The title of the work was embedded in my opening comments. I’ve added the title and bibliographic details to the end of the quoted material to make it easier. Thanks for bringing this to my attention.

To your questions, yes this is the earlier work, if I remember correctly. His other work on Owen was published after this.

And yes, I read it.

It was a while back though, did you want to draw my attention to something in particular?

Thanks for stopping by,
David

February 11th, 2010 at 12:44 pm
Andrew
 10 

Hi David,

Eek, now I see it.

I haven’t read the earlier work. I’ve been reading the newer work ‘John Owen: Reformed Catholic, Renaissance Man’ this week.

I was wondering whether you think the analysis from one work to the next is substantially the same? Although if you haven’t read it in a while then you may not be able to answer this.

There is a chapter in the book called ‘Divine Covenants and Catholic Christology’ where Trueman charts Owen’s views on covenants, particularly Owen’s use of the Covenant of Redemption.

He concludes the chapter:

‘It is clear from the arguments presented in this chapter that Owen’s understanding of God’s dealings with humanity finds it supreme articulation through the notion of covenant. A careful examination of Owen’s method , typical of Reformed Orthodoxy in general, indicates that this is no naive intrusion of commercial categories into the interpretation of Scripture, but a conceptual vocabulary developed in careful relation both to exegesis, linguistics, conceptual reflection, and Trinitarianism.’

As much I understand it, being relatively new to this subject, the chapter in the newer book seems more nuanced than the extract above from ‘Claims of Truth’, I think there is almost ten years between them.

As an aside, I’m really enjoying working through your blog. Thanks for your reply,

Andrew

February 11th, 2010 at 1:51 pm
CalvinandCalvinism
 11 

Hey there Andrew,

You say:

I haven’t read the earlier work. I’ve been reading the newer work ‘John Owen: Reformed Catholic, Renaissance Man’ this week.

David: I don’t have access to it anymore. I recall agreeing with a friend that a lot of it was, or appeared to be, the same. I may be over-generalizing.

Andrew: I was wondering whether you think the analysis from one work to the next is substantially the same? Although if you haven’t read it in a while then you may not be able to answer this.

David: I would need to borrow the book again before I offered up any strong claims.

Andew cites Truman:

‘It is clear from the arguments presented in this chapter that Owen’s understanding of God’s dealings with humanity finds it supreme articulation through the notion of covenant. A careful examination of Owen’s method , typical of Reformed Orthodoxy in general, indicates that this is no naive intrusion of commercial categories into the interpretation of Scripture, but a conceptual vocabulary developed in careful relation both to exegesis, linguistics, conceptual reflection, and Trinitarianism.’

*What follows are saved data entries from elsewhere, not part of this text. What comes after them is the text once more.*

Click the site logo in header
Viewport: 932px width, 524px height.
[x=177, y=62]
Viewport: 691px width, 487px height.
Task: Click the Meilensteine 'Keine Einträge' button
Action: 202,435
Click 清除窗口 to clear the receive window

David: Yeah. I think Trueman is understating the case here. I would offer up these considerations:

1) Part of the problem, for us, is that Owen was over-reacting to Socinianism. The Socinians, as I understand it, said that the “redemption” of Christ was purely a metaphor. The idea of satisfaction as the grounds of the redemption is rejected.

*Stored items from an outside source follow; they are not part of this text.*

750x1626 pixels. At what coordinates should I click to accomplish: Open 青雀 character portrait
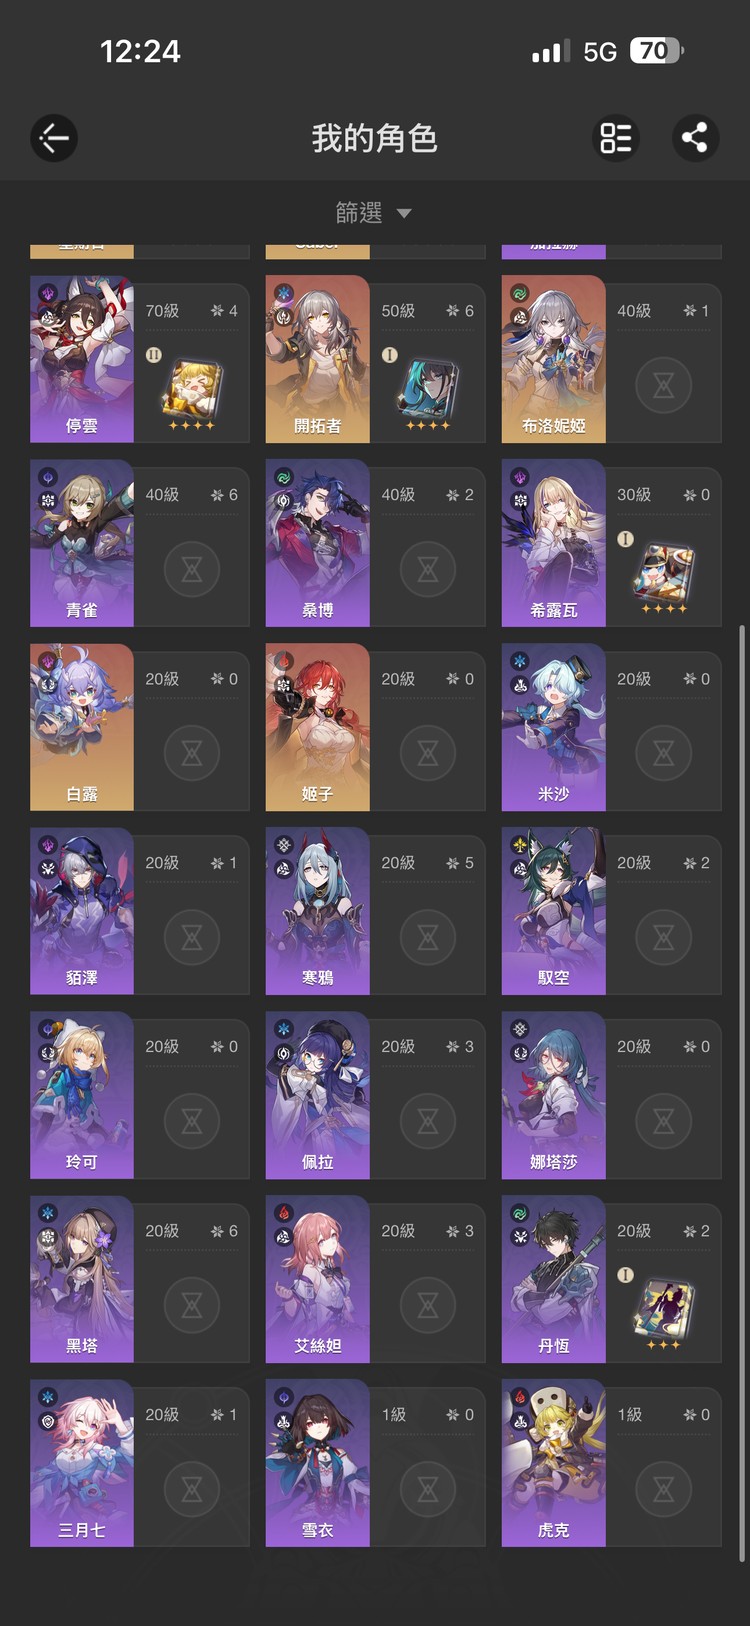click(x=82, y=543)
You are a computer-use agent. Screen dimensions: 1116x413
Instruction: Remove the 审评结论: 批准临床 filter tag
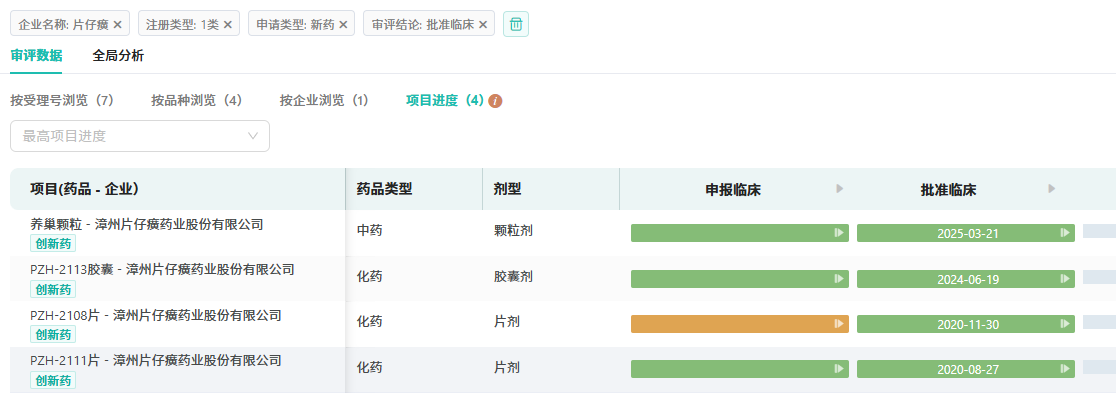coord(483,24)
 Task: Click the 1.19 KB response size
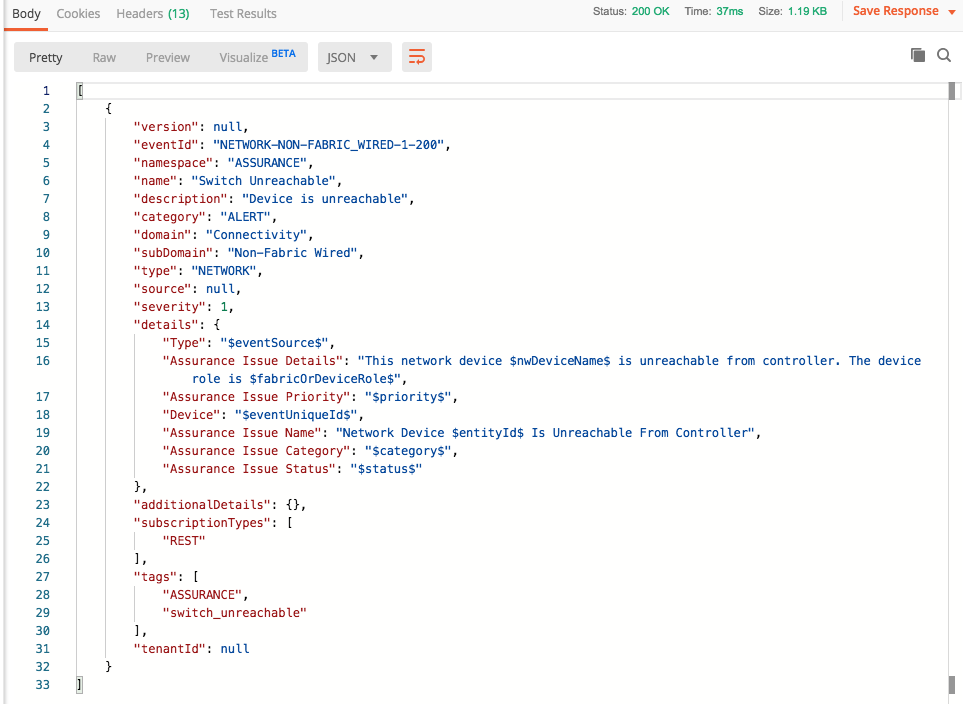806,12
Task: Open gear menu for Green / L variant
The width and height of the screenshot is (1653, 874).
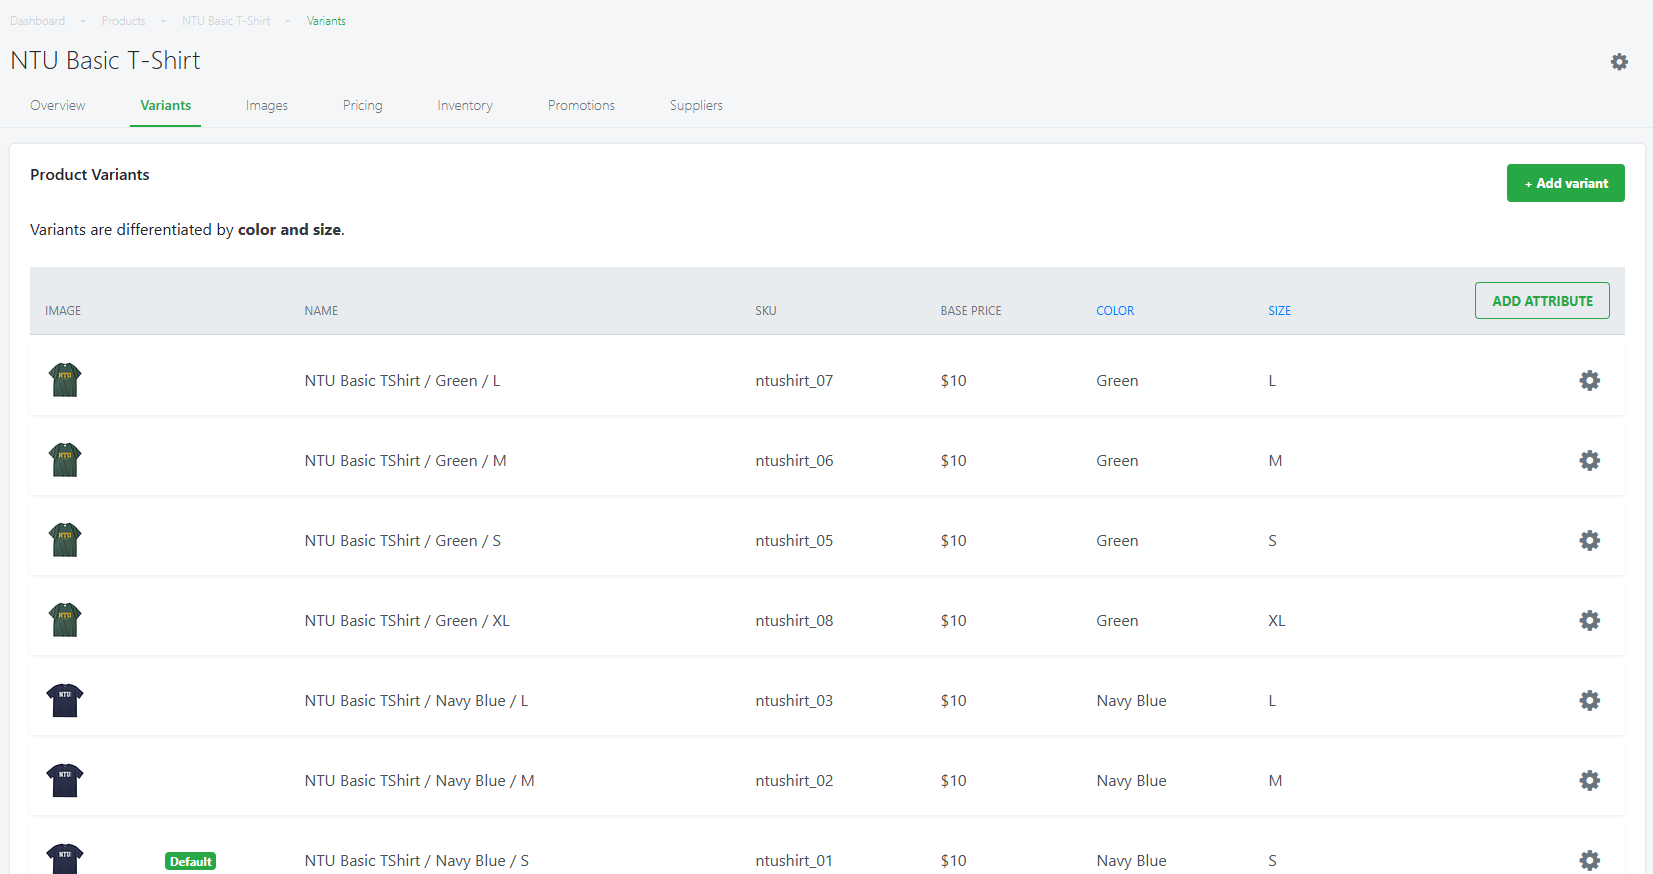Action: (1589, 380)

Owen, over-reacts by positing that redemption is a “literal payment” to the Father. On top of this, Redemption literally purchases things from the Father. This comes out in his work against Biddle, especially. Turretin does something similar. This is also sustained by Owen’s commitment to Christ suffering the very idem of the law, contra Manton, Baxter et al.

Now, here is the problem, as I see it. Owen and Turretin, while formally rejecting a commercial satisfaction, end up by infusing pecuniary categories into the doctrine of penal satisfaction.

2) The overall argument from Death of Death, notwithstanding Trueman’s point, works only on the assumption pecuniary categories. This takes the forms of A) the transactionalism within the Covenant of Redemption; B) the Son purchasing faith etc; and C) the double-payment dilemma.

So while they verbally reject a true pecuniary satisfaction, they infuse the efficacy of the satisfaction with qualities that can only be obtained from a proper pecuniary satisfaction.

That’s my reading. I know one could say Owen’s overall argument may be sustained even of those dynamics are removed. However, I think such an remaining argument would be very anemic. Owen’s primary concern, as I read him, is to sustain a deductive case for limited atonement, not an inductive case.

A good work on this is: Chambers, N.A. “A Critical Examination of John Owen’s Argument for Limited Atonement in the Death of Death of Christ.” Th.M. thesis, Reformed Theological Seminary, 1998. I hate to say it, but it is a must read.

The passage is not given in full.